Initial Jobless Claims totaled 452k, 3k less than expected BUT last week was revised up by 13k to 475k. The 4 week average fell to 458k from 463k but the level is still too high and reflects continued sluggishness in the labor market and hesitancy on the part of businesses to hire. Yesterday’s Beige Book said “hiring remained limited.” Continuing Claims were 21k higher than expected and Extended Benefits rose a net 278k after the week’s prior fall of 339k. The last extension of unemployment benefits that was signed in July expires in a month and thus puts pressure on the economy to start creating jobs on a greater scale sooner rather than later.

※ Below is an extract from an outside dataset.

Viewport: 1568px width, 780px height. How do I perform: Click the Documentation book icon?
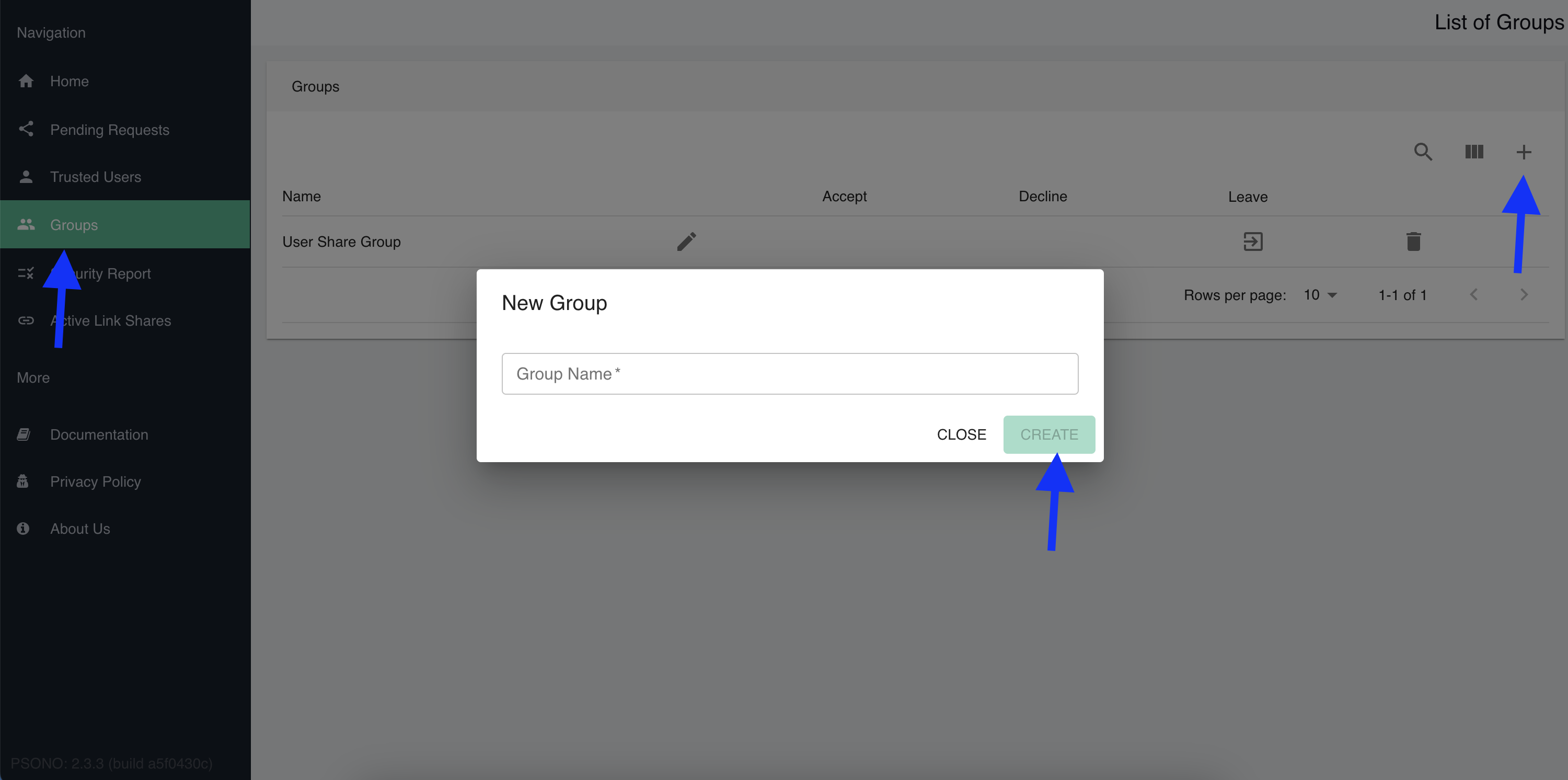(x=24, y=434)
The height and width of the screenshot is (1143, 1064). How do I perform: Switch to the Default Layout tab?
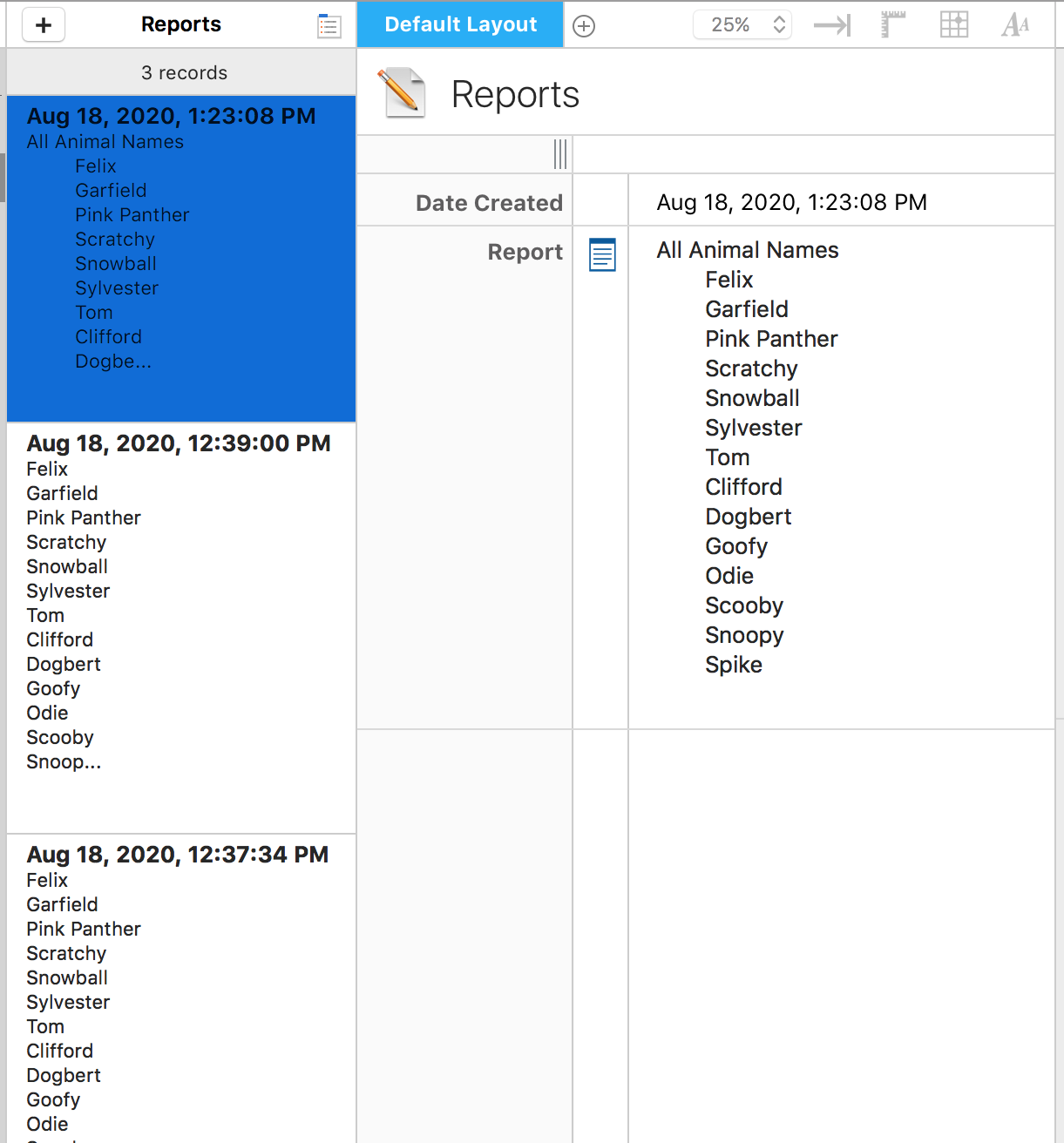click(460, 24)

Another stream of good corporate earnings not just in the US but also in Europe are helping to buoy markets. After seeing this combined with the Fed’s Beige Book which reflects a subdued but still modestly growing US economy in addition to a persistent rise in commodity prices and I just have to scratch my head why the FOMC is intent on expanding their balance sheet by up to another 50%. The other money printing country, the UK, at least has a government that is serious about cutting spending but the pound is falling to near a 7 month low vs the Euro as the BoE will be leaned on for more QE. The Euro Zone manufacturing and services composite index fell to the lowest since Oct ’09 but the manufacturing component unexpectedly rose and didn’t show any ill effect from the rally in the Euro. Brazil’s unemployment rate fell to 6.2%, the lowest since at least ’01 and is down from 13.1% in Aug ’03 and 9% in Mar ’09.
Chinese Q3 GDP y/o/y rose 9.6%, a .1% above expectations. Inflation as measured by the CPI rose 3.6%, in line with forecasts and confirms why the PBOC raised interest rates. Retail Sales were above estimates but IP fell short. An aside, following yesterday’s II data where bulls exceeded bears by 23 pts, the AAII measure of individual sentiment saw Bulls rising to 49.6 from 47.1 and Bears falling to 25.2 from 26.8, both near levels last seen in ’09.